Plaintiff’s counsel argue, in support of the award, on the theory that plaintiff has not lost an eye; that he still has 25 per cent, vision in the injured eye, but is incapacitated for work in the employment in which he was engaged. After considering with some care the testimony bearing on the loss of vision of plaintiff’s injured eye we have concluded that plaintiff has lost an eye within the meaning of the compensation law. While the testimony shows that he has yet 25 per cent, vision in the injured eye and can get around the city, reads signs and locate offices in office buildings, it also shows that the remaining vision is insufficient to enable him to work at his trade. This is shown by the testimony of Dr. Waldeck, who testified *149that he examined plaintiff on December 6, 1918, and found him

“totally blind in his left eye, that his right eye showed a dense, white scar on one side of it. A portion of his iris had been removed by a kind of operation, also an immature cataract was formed. Without glasses he had 20/80 vision, and with glasses he was, with difficulty, able to read a newspaper, and his sight will diminish; he has 25 per cent, vision now.”

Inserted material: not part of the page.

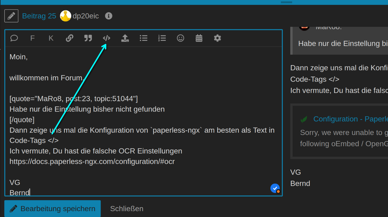Click the pencil edit icon beside Beitrag 25
The height and width of the screenshot is (217, 388).
click(11, 16)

He also testified that he would not be able to work on a ladder or scaffold. That as a carpenter he had lost practically the use of his vision.

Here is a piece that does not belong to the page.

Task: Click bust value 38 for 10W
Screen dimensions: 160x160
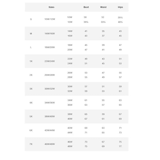Action: pyautogui.click(x=85, y=17)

Having reached the conclusion that plaintiff has lost an eye, within the meaning of the compensation law, the question as to whether he shall receive the specified amount fixed by the statute for the loss of an eye, or an award for total disability, is one that is settled by the case of Weaver v. Maxwell Motor Co., 186 Mich. 588. Upon a like state of facts it was there said:

“In the instant case the loss of the first eye was a partial disability for which, if our workmen’s compensation law had been in existence, the then employer would have been liable, and for which disability the present employer was in no degree the cause. The loss of the second eye, standing by itself, was also a partial disability, and of itself did not occasion the total disability. It required that, in addition to the results of the disability occasioned by the accident of seven years ago, there should be added the results of the partial disability of the recent accident to produce the total disability. The absence of either accident would have left the claimant partially incapacitated. We think it clear the total incapacity cannot be entirely attributed to the last accident. It follows that the compensation should be based upon partial incapacity.”

We think this case must control the present one and *150that plaintiff should be awarded the statutory allowance for the loss of an eye.

The award made by the industrial accident board will be set aside and the record remanded for further proceedings agreeable to this opinion. No costs will be allowed either party.

Moore, C. J., and Steere, Brooke, Fellows, Stone, Clark, and Sharpe, JJ., concurred.